I think I'll take Leonard to yoga with me tomorrow, rather than skip it - and he appears to be quite keen. Today, as we drove down the road from Comadai to Diggers Rest, I was talking to him about my yoga group and describing to him the other people who will be there, and when I said Sandra is from Ireland, he said 'Wait, there's a country called Island?' In the one or two minutes it took to share his amusement then clear up the misunderstanding and confirm that yes there is a country called Ireland, I thought, well right here is a choice; I could go either way with this.

Here's a fork in the road. I can plant a seed and actively cultivate an identification with something understood as Irishness, or I can leave it unsaid, and wait and see what happens in the absence of a directive of that kind. It was startling to suddenly realise that this young person just doesn't understand himself as having a blood connection to a far away but familiar place. Or, maybe, what startled me was noticing how much everything that I do and think is done and thought through the lens of that understanding. Well, children Len's age are just beginning to be developmentally capable of forming a concept of the past as something that caused the present and at some point he'll need to explain to himself just how this applies to the fact of his own undeniable presence in the world.

I did say to him 'You're a little bit Irish', without being able to explain this at all satisfactorily. I know it was an unsatisfactory explanation I gave because it was obviously very boring. But I also don't exactly know what I meant. Obviously the St Patrick's Day kind of Irishness, not even tribal, just a particularly pissweak kind of globalised identity-mongering triggered by not much more than happening to have an Irish surname (which Lenny does not) is just a complete embarrassment, and while I have Irish citizenship, and many first-degree relatives born in or living in Ireland, and a great fondness for Ireland, I was born and grew up in Australia and that's the end of the story. I would never call myself Irish and it sets my teeth on edge when I hear that claim made by people kinda like me.

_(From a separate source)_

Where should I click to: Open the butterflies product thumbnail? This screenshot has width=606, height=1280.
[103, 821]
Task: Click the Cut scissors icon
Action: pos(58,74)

And yet, I think the psychic universe of the Irish diaspora in Australia is still everywhere, permeating everything; it's often silent, or unrecognised, but it's there, in the fabric of the culture.  The memories and mindsets and energies and struggles that carried my relatives here and shaped their family life and relationships, and defined the upbringing of their children, are the same ones that embedded Irish experiences and ways of seeing into the life of the Australian community, and because of this, I've lived with the memory of Irishness shaping my feeling of belonging in Australia, a post-imperial Australia, without this country being the be-all and the end-all.

I hope Lenny will take better care of his Celtic skin in the sun than I have done with mine. In complete honesty, I am reckless. I love that moment which comes with the start of every summer when I glance at my forearm or look in the mirror and see that my freckles have woken up again. What I should be thinking of at these times is not how great it feels to be pulsing with warmth and colour again after the pallid misery of winter, but of the people in my family who survived into old age and and how the skin on their hands and arms and faces eventually looked. I had almost black hair when I was young and I am a little more olive than Lenny, who freckles big and orange, and is probably going to have a string of adolescent summers where his nose has more freckle on it than unfreckled area.




my grandmother's passport







1 comment:

ernmalleyscat said...

I think part of Irishness is delight in absurdity, not just for the humour, but also for the comfort of knowing it's a normal part of life. My mother, an O'Connor, had it and gave it.
I just saw Ardal O'Hanlon recount how after filming the scene at the Crazy Golf Course he was too soaked to the skin to get in a car and go home so he walked to a nearby house and said 'hello can I have a bath?'.